The Dutch-Palestinian 26-year-old was diagnosed with Lyme disease in 2012, and in her latest health update, shared she was struggling with its symptoms once again.
“There was a low-grade infection underneath the tooth, next to the tooth I thought was suffering (she’s good) which is the one I got a root canal on a year ago. It continued to spread down, causing a low-grade infection in my jaw,” Hadid shared on TikTok.
She continued by saying: “Please listen to your bodies my friends! This made my Lyme flare up, which means the Lyme is attacking the places that are suffering i.e. tooth, jaw, gut, brain, spine, bones etc oh, and the entire nervous system.”
So, what is Lyme disease?
“Lyme disease is an infection caused by a group of bacteria transmitted through an infected tick, giving you a specific set of symptoms,” says Dr Sanjay Mehta, GP at the London General Practice.

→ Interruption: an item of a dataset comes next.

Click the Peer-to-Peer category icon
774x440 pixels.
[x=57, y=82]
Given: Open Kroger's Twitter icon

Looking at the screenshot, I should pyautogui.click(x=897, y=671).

According to analysis published in the open access journal BMJ Global Health, more than 14% of the world’s population probably has, or has had, tick-borne Lyme disease. But Mehta says you can’t catch it from any tick, only infected ones.
The disease can also be seasonal – “It doesn’t die down to zero, but it drops significantly during summer and winter, and peaks during early autumn and spring,” he says.
What are the symptoms?
Lyme disease can manifest in a variety of different ways – from being asymptomatic, to nerve damage, in more severe cases.
“There are two main groups of patients,” says Mehta. “First, there’s the group who catch it early, and they don’t really get any symptoms – they just see they’ve been infected by a tick.
“Then there’s the second group of people who don’t get treatment, and although only a very small percentage of them actually end up with symptoms, they are the ones we worry about.
“Those patients tend to get three stages of symptoms. First, they might get flu-like symptoms kicking in a week or so after the bite, and a characteristic rash. Second, some might then get symptoms related to their nerves, their heart and their brain, several weeks or months later.
“An even smaller number of people might then get the third stage, and these are the symptoms people typically associate with Lyme disease – long-term joint problems and neurological symptoms.”
How do you contract Lyme disease?
As Lyme disease is passed on exclusively via infected ticks, you can downgrade the disease from unlikely to highly unlikely by avoiding tick-heavy areas or taking precautions within them.
“There are areas of the UK known to harbour infected ticks, like the Lake District, the New Forest, the North York Moors, and the Scottish Highlands,” says Mehta. “If you see ticks on your skin, you don’t necessarily get transmission for up to four hours, so if you can remove them, that’s ideal.”
If you are going to any of these areas, there are also a few simple things you can do to limit the risk. “Try to keep to paths in grassy, wooded areas, and keep away from long grass and vegetation,” advises Mehta. “It sounds obvious, but shower on your return – often ticks fall off – and check yourself for them too. Wear insect repellent, long T-shirts, and long trousers if possible.”
What should you do if you get bitten?
The simple answer is, if you’ve gone to a high-risk area and you know you’ve been bitten by something, see a doctor.
“It is worth going on to treatment, which is a course of specific antibiotics,” says Mehta. “We do run tests, and the tests are fairly reliable, but the main things are a) have you gone to a risky area? b) have you seen you’ve been bitten? And c) have you developed symptoms?”
“The take-home message is to seek medical help if there is a bite, but be aware, it’s only a small percentage of people who end up with problems.”